People often ask me to define feminism and I sit with a blank expression uming and uhing because how can I define something that is so personal to me?

I never liked definitions, I felt like they confined and constricted concepts, hindering them from ever being considered outside the box. When I tell people I am a feminist I receive a strange reaction, where if I were to read between the lines it would say something like “But you don’t look like the angry-lesbian-bra-burning type”.  Here lies the problem with definitions, especially when infused with stereotypes; they give society a reason to not consider other possibilities.  It is precisely this lack open-mindedness which causes society to be indolent and intransigent with their ideologies, imagination and introspection.

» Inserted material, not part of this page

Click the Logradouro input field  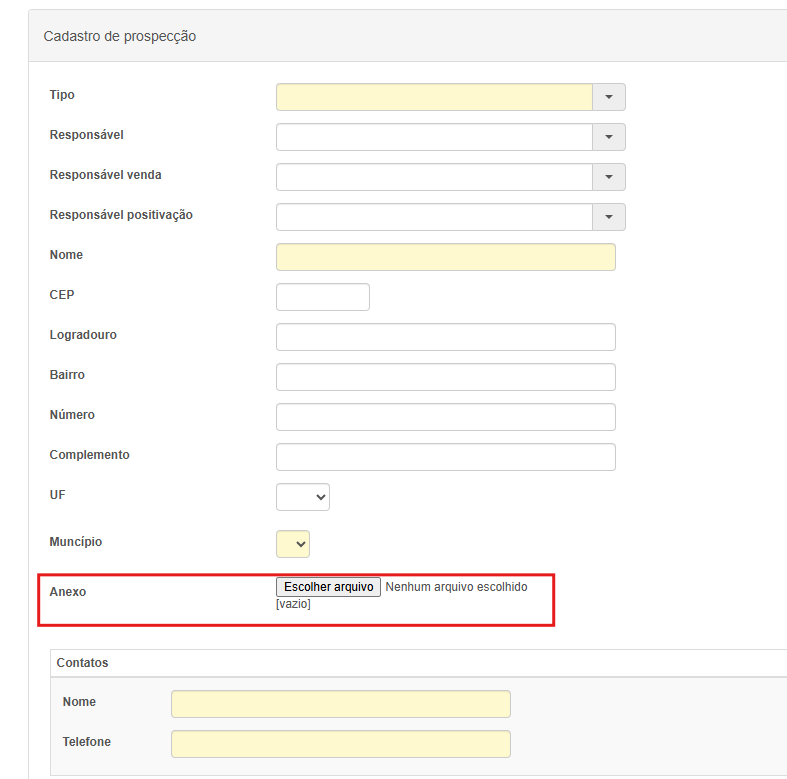pos(445,337)
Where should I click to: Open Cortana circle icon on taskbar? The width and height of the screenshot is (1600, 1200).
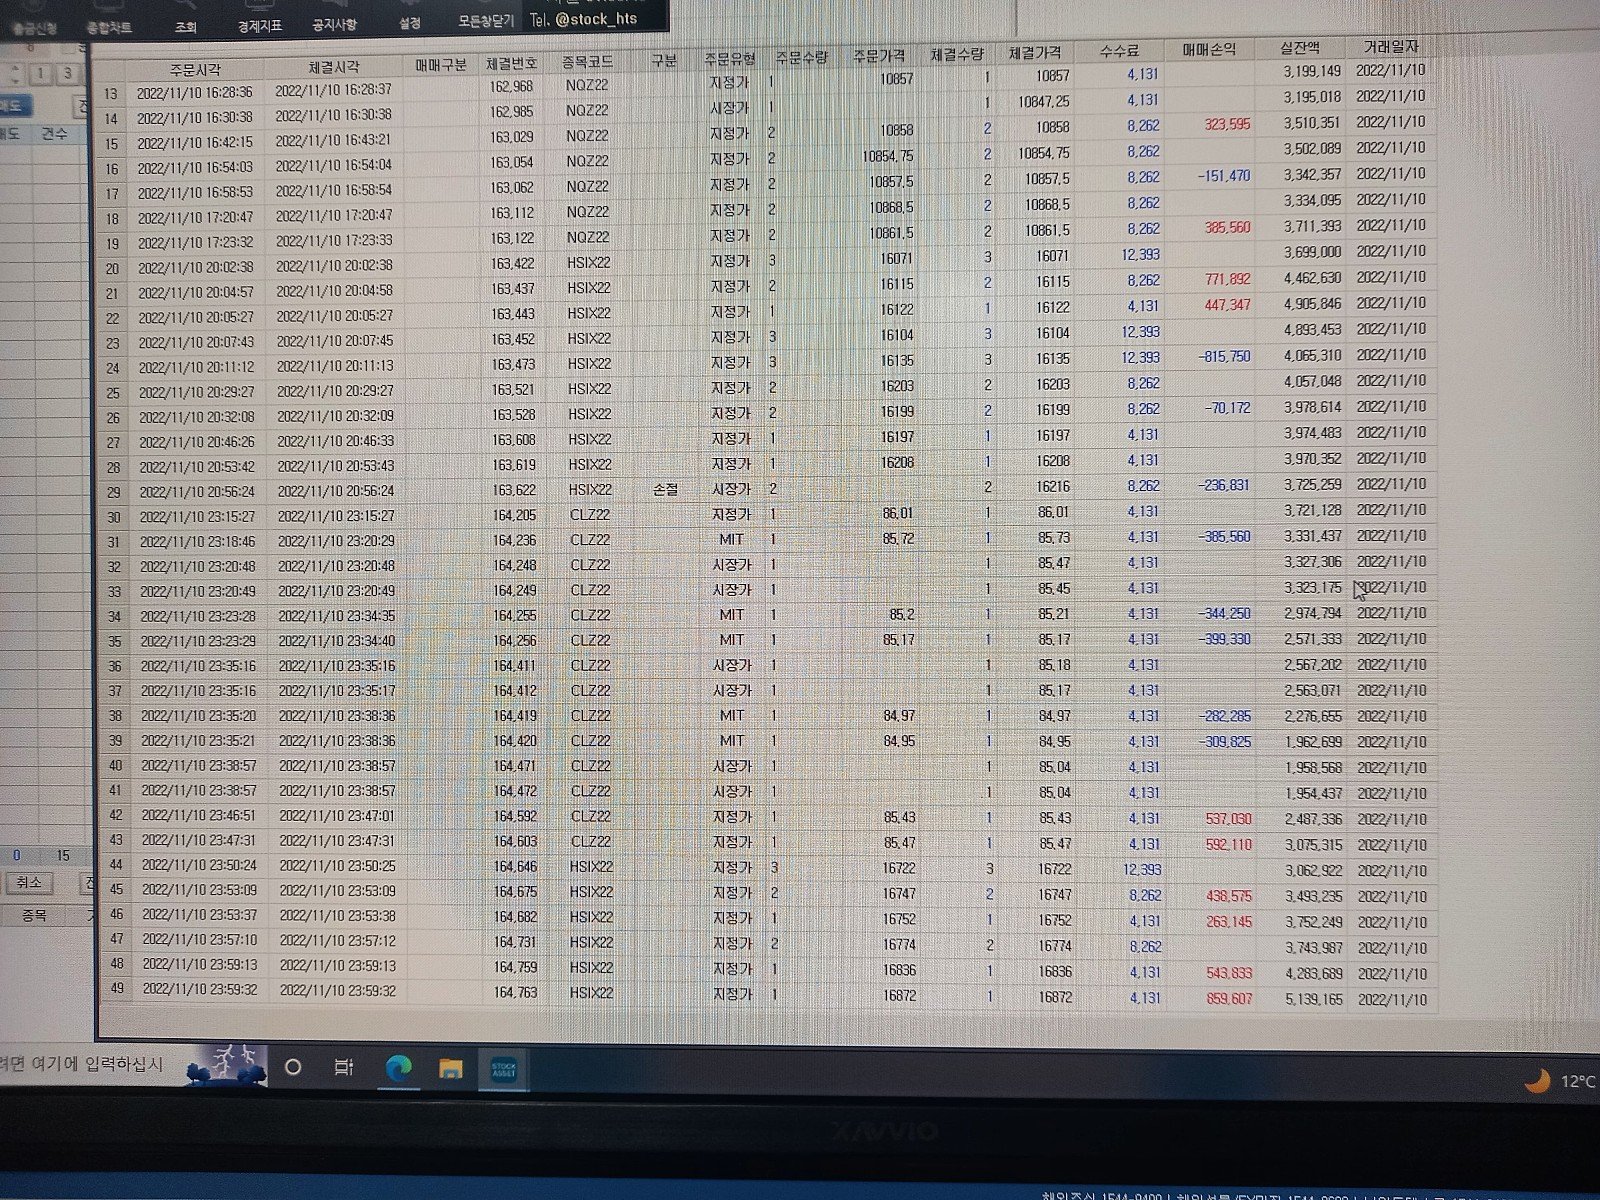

Feminism within the Western world began in the 19th century. While it can be referred to as a new movement, the relevance of feminism can be applied to as far back to when men and women first walked the earth.  On the surface feminism aims to calibrate and correct issues which relate to domestic violence, equal pay, maternity leave, reproductive rights, sexual harassment and women’s suffering.  But if you take a look below it, what you will find is that feminism allows personal experiences of women to be shared ones.  These spoken and shared stories rid us of carrying weight that burdens us.

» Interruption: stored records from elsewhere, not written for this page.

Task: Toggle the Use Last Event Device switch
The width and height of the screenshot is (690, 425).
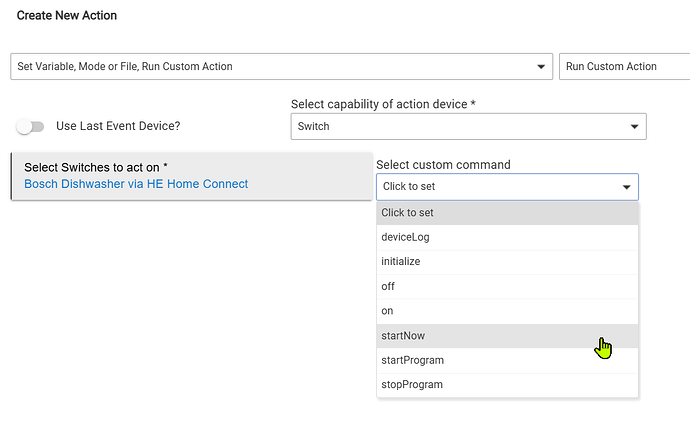Action: pyautogui.click(x=31, y=127)

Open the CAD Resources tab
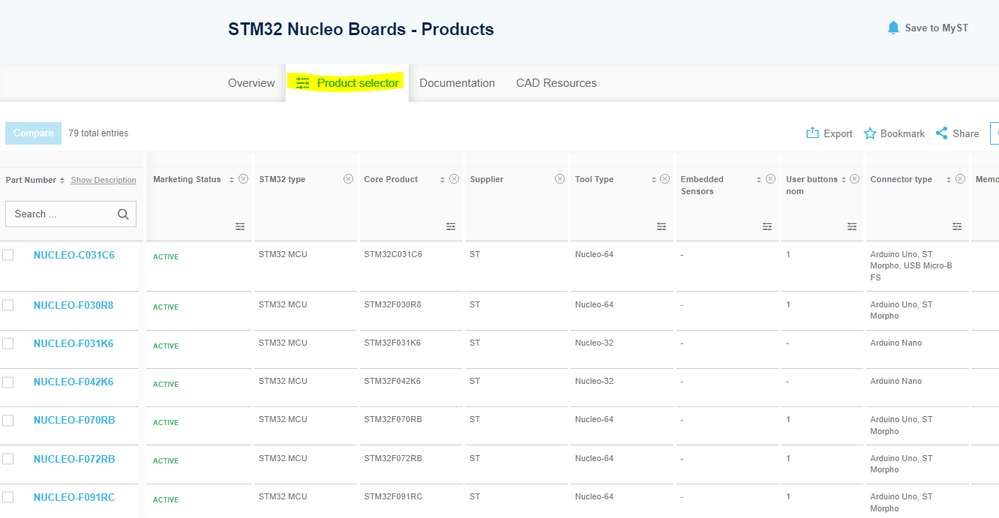coord(556,83)
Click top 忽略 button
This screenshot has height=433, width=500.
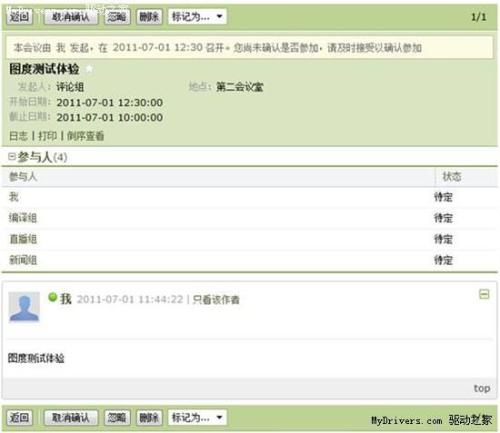[117, 17]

I grew up in an Islamic household with traditional Bangladeshi values, a lethal combination to say the least.  The resentment I developed from the pressure of adhering to such a robust, reserved and retrograde view of women often left me feeling like volcano that could erupt bringing with it avalanches and mudslides. I had the displeasure of experiencing the men of the household dominate women, women who submissively suffered in silence.

For me the most critical moment in my transition into feminism was when my father pointed out “You’re different from your sister, you’re much more timid and tolerant”.  That statement sent me into a mental rage, was my tolerance of his occasional bad behaviour the reason I had suffered through his mistreatment of me? If so, this was a notion I could easily extend to men I have dated in the past, majority of who were narcissistic in nature with little regard for treating women with an ounce of respect. It was that recognition along with my need to go against the tides of social standards that bought me to travel the road of feminism.  It is a road which has lead me to discovering some beautiful destinations within myself, within other women and within humanity.

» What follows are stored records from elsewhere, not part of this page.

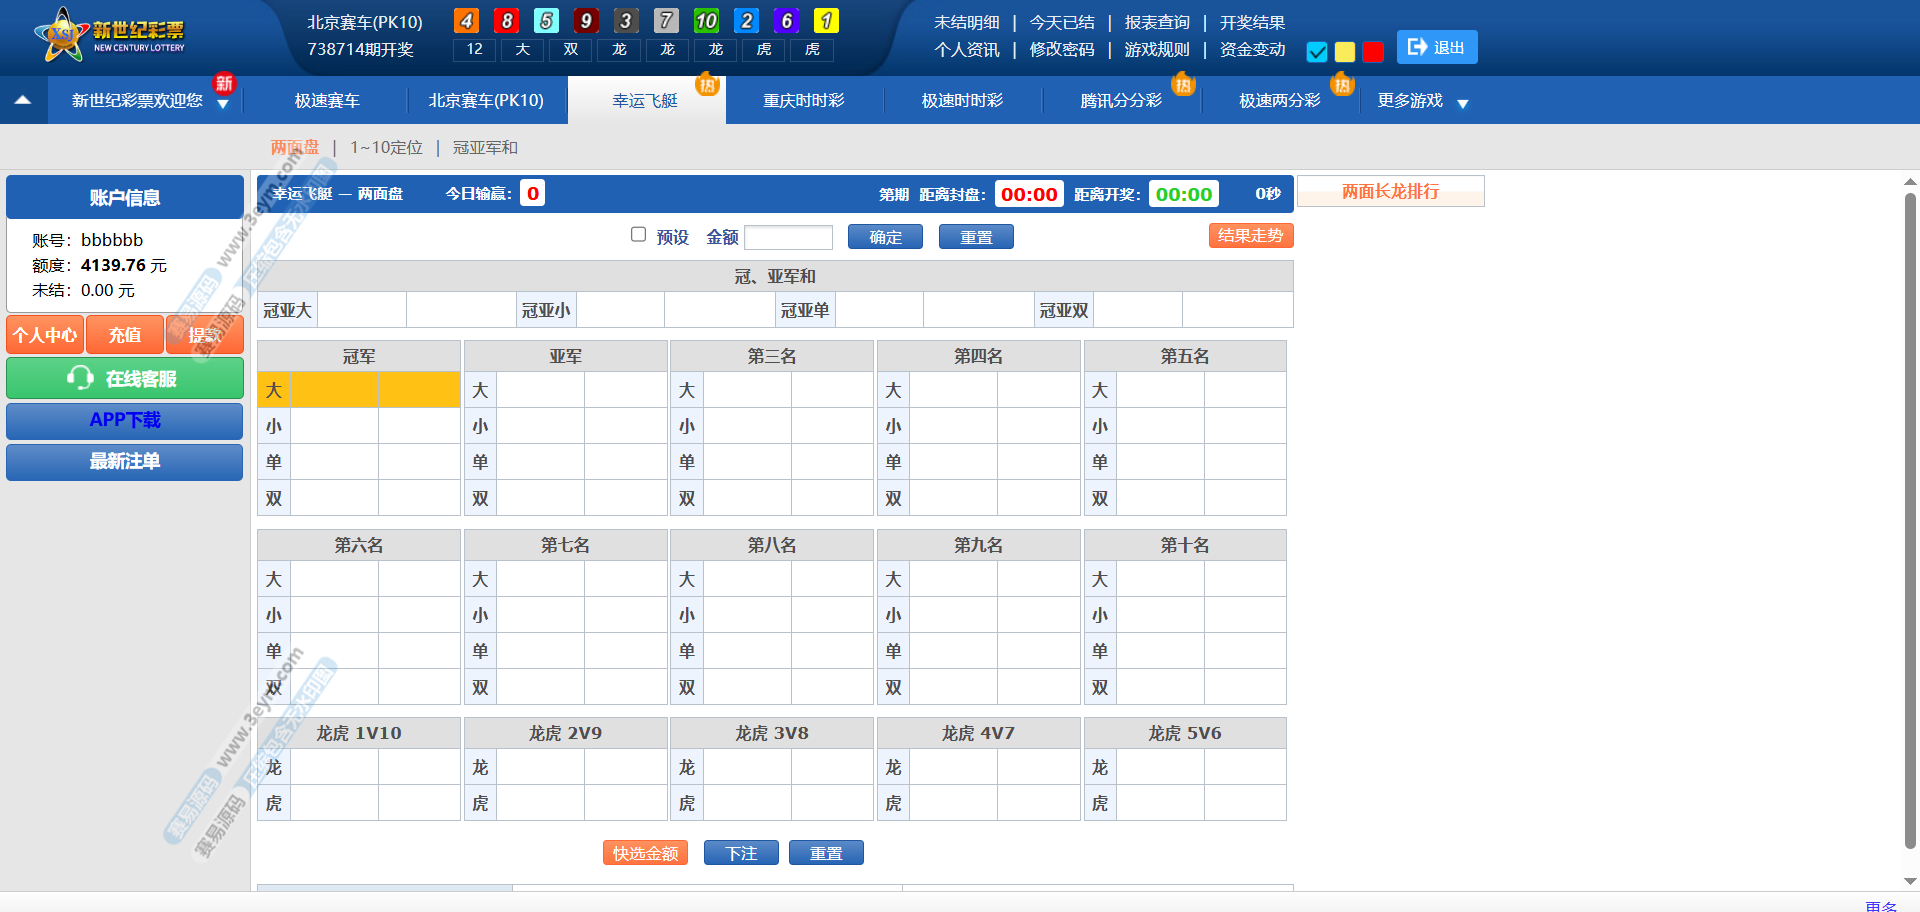Click the orange number 4 result ball

(x=466, y=21)
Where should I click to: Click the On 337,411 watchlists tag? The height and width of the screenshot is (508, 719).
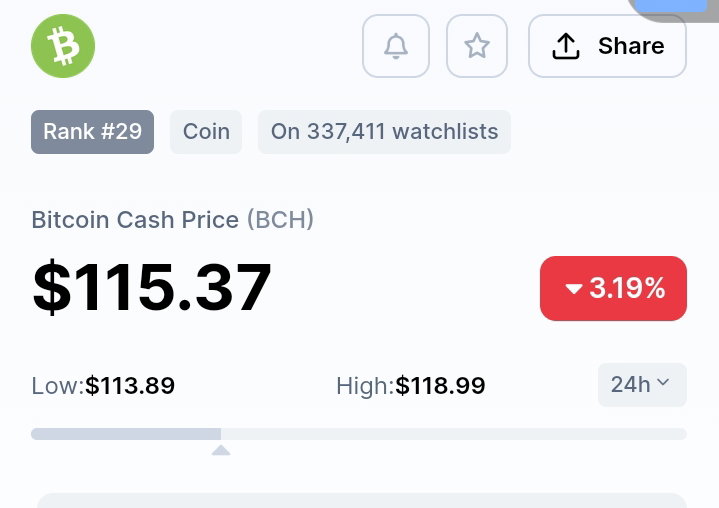[384, 132]
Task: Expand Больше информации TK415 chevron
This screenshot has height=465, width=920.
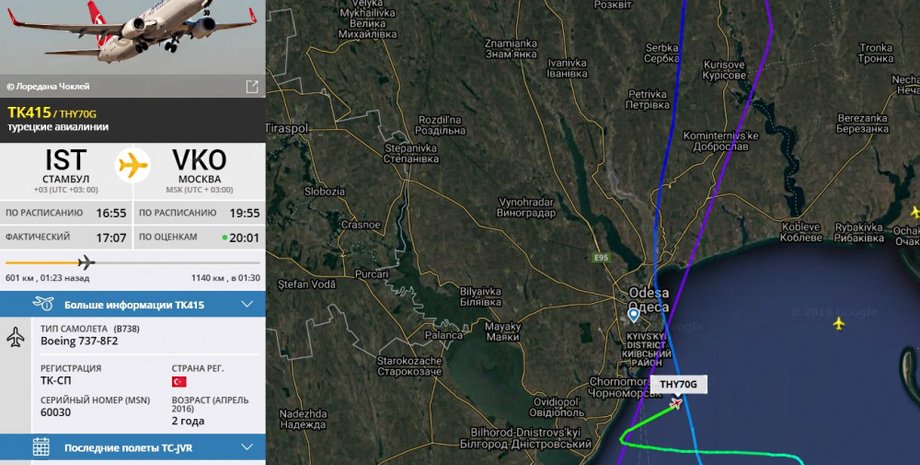Action: pos(247,304)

Every Google search on feminism will give you numerous definitions of feminism. However, don’t let that fool you.  Feminism is much more than a definition, it is a journey.  Feminism has healed me, like the experience of running and yoga, it has been cathartic.  Feminism has allowed me to release emotions, ideas, knowledge and potential that I never dreamed possible.

I thank feminism for teaching me the infiniteness of possibilities within myself and within every other being with a XX chromosome and raise a toast in celebration of the fact.